• _Aim of the task_
Reproduce the passage of the mailing-list exchange below that runs from "On 03/29/2014 08:15" up to and including "a 64-bit machine)...".

═════ Excerpted text ═════

On 03/29/2014 08:15 AM, 陈梁 wrote:
>>
>> Insufficient. Observe what we did at line 52 when looking for the zero-run:
>>
>>>> /* word at a time for speed */
>>>> if (!res) {
>>>> while (i < slen &&
>>>> (*(long *)(old_buf + i)) == (*(long *)(new_buf + i))) {
>>
>> This dereferences 8 bytes at new_buf[i] (on a 64-bit machine)...
>>
>>>> i += sizeof(long);
>>>> zrun_len += sizeof(long);
>>>> }
>>>>
>>>> /* go over the rest */
>>>> while (i < slen && old_buf[i] == new_buf[i]) {
>>
>> ...and this also dereferences those same bytes. But your argument is
>> that new_buf[i] is volatile.
>>
>> You MUST read new_buf[i] into a temporary variable, and if the first
>> read found a difference, then the "go over the rest" analysis must be on
>> that temporary, rather than going back to reading directly from new_buf.
>>
> It is ok, we just need to guarantee that the pages in cache are same to the
> page in dest side.

═════ Given information ═════

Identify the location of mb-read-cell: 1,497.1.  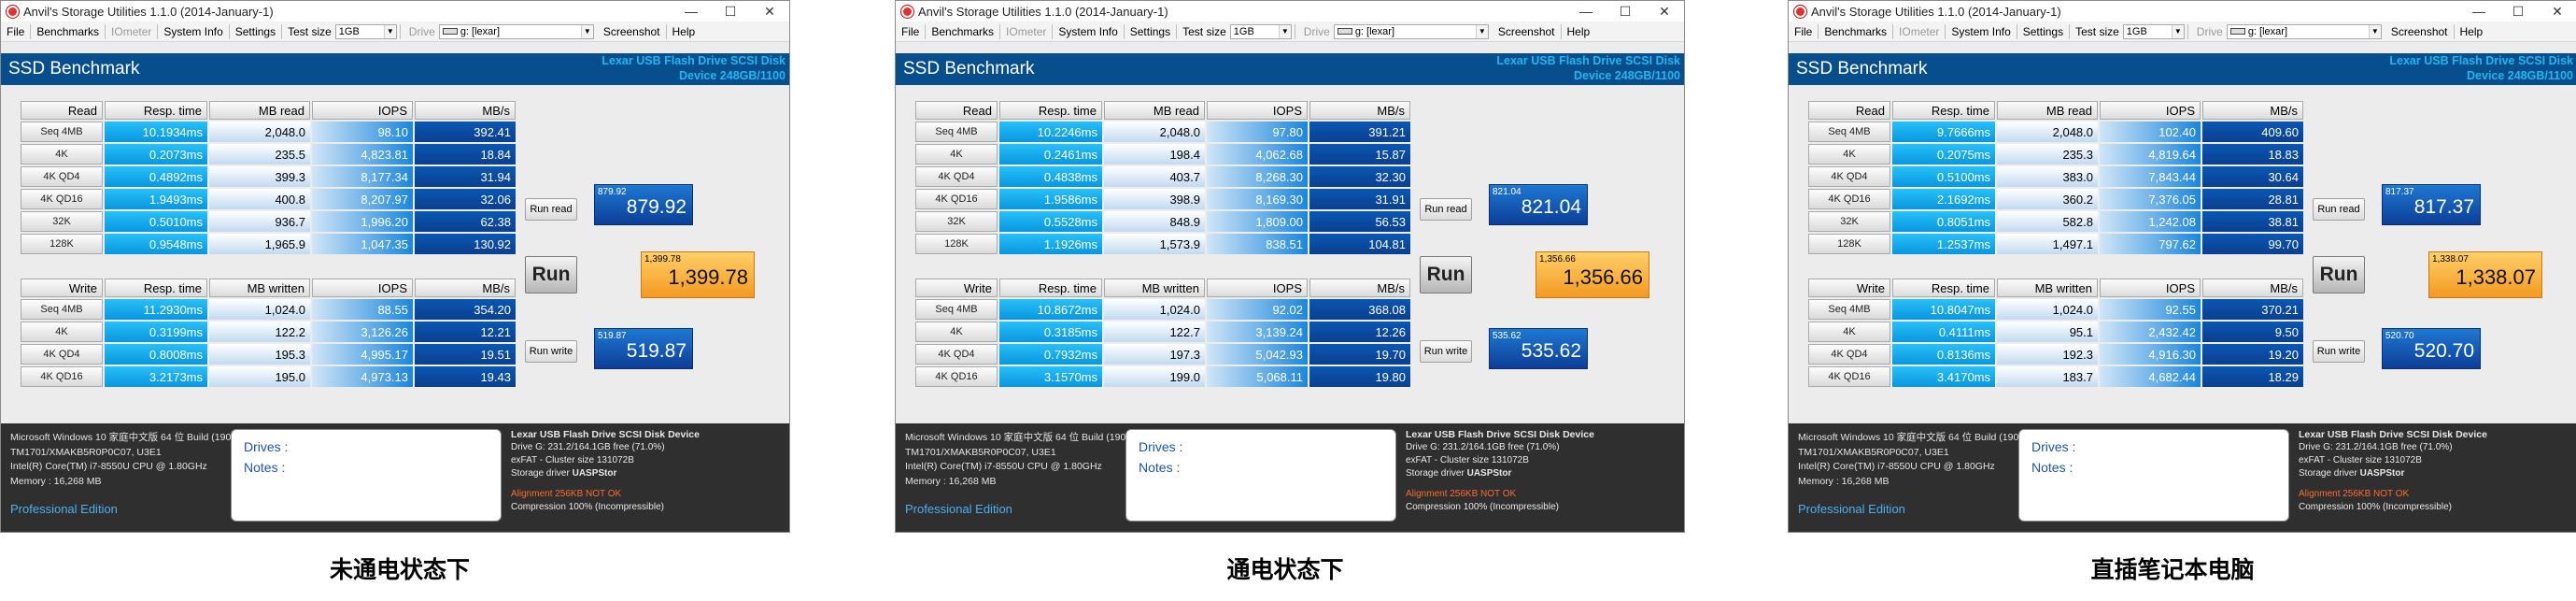
(2048, 244).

═════

• _Answer box_
On 03/29/2014 08:15 AM, 陈梁 wrote:
>>
>> Insufficient. Observe what we did at line 52 when looking for the zero-run:
>>
>>>> /* word at a time for speed */
>>>> if (!res) {
>>>> while (i < slen &&
>>>> (*(long *)(old_buf + i)) == (*(long *)(new_buf + i))) {
>>
>> This dereferences 8 bytes at new_buf[i] (on a 64-bit machine)...